After these powerful and impactful statements by human trafficking survivors, Chanchanit Martorell, Thai CDC Executive Director and Co-chair of the API Human Trafficking Task Force announced the very reason why a collaborative of eight API Human Trafficking Task Force members who are also A3PCON organizations were just awarded a U.S. Department of Justice Office for Victims of Crime (OVC) grant for three years in the amount of $600,000 to provide the specialized services to Asian Pacific Islander victims of human trafficking from the Thai, Cambodian , Korean, Chinese, South Asian, Vietnamese, and Pilipino communities.
She states, “Members of this OVC collaborative who are also A3PCON organizations have been providing counseling and case management to our community members for decades so they are uniquely positioned to offer much-needed services to trafficking survivors.”
KFAM Executive Director Connie Chung Joe who also co-chairs the API Human Trafficking Task Force stated, “Human trafficking involving both labor and sex trafficking has long been a problem in our communities. Thanks to this recent funding from U.S. Department of Justice Office of Victims of Crime, API community based organizations and our collaborative partners are able to work together to identify potential victims and help them access culturally and linguistically appropriate ways.”
As part of this OVC grant, the collaborative was able to produce the first outreach materials to educate the public about the endemic and growing problem of human trafficking in the API community and how and where victims can access immediate aid and services.

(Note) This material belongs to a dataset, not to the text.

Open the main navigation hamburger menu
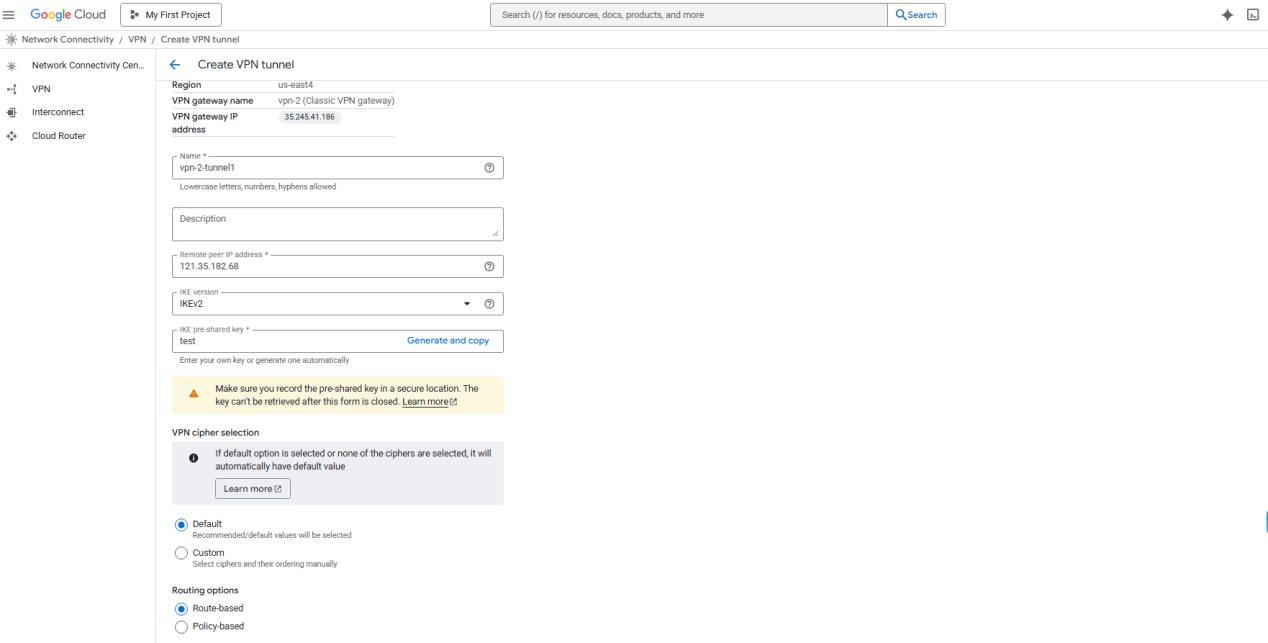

The brochures were produced in eight different languages including English, Thai, Hindi, Korean, Chinese, Vietnamese, Khmer, and Tagalog and were distributed at the conclusion of the press conference.
For more information contact: Manjusha P. Kulkarni, Esq.. Executive Director Asian Pacific Policy & Planning Council (A3PCON) mkulkarni@A3PCON.org cell: (310) 922-8052 or Kimler Gutierrez, Program Manager, kgutierrez@A3PCON .org cell: (323) 736-1314.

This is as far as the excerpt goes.